Exercise aim: The tail of the records, from the line containing "Instruction: Choose 'Antal" through the final line, should be printed exactly and on its own.
* * *
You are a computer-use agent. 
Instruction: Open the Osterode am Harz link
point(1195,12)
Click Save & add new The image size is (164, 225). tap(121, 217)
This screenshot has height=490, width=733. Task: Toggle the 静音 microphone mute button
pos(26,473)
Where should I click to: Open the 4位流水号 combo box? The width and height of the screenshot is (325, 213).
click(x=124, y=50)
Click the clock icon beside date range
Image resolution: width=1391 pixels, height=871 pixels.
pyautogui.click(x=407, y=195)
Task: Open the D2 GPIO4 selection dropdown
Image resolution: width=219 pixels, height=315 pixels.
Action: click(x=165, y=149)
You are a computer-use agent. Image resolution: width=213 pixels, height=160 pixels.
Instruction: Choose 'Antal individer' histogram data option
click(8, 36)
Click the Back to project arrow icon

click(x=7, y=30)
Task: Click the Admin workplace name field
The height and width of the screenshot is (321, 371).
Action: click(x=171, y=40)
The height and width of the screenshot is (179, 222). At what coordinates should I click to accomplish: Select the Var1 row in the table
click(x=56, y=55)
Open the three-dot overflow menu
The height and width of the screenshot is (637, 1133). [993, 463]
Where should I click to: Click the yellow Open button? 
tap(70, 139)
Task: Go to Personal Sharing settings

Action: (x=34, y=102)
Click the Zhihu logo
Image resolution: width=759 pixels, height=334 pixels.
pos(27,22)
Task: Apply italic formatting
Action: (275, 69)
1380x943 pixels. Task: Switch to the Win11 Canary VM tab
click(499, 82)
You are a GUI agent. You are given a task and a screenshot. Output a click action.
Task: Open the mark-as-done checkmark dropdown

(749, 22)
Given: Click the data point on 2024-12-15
* * *
Finished exercise:
Instruction: Choose 'Antal individer' histogram data option
click(8, 36)
Click the Back to project arrow icon

click(x=7, y=30)
Task: Click the Admin workplace name field
The height and width of the screenshot is (321, 371).
Action: click(x=171, y=40)
The height and width of the screenshot is (179, 222). At what coordinates should I click to accomplish: Select the Var1 row in the table
click(x=56, y=55)
Open the three-dot overflow menu
The height and width of the screenshot is (637, 1133). [993, 463]
Where should I click to: Click the yellow Open button? 
tap(70, 139)
Task: Go to Personal Sharing settings

Action: (x=34, y=102)
Click the Zhihu logo
Image resolution: width=759 pixels, height=334 pixels.
pos(27,22)
Task: Apply italic formatting
Action: (275, 69)
1380x943 pixels. Task: Switch to the Win11 Canary VM tab
click(499, 82)
You are a GUI agent. You are given a task and a screenshot. Output a click action.
Task: Open the mark-as-done checkmark dropdown

(749, 22)
Given: Click the data point on 2024-12-15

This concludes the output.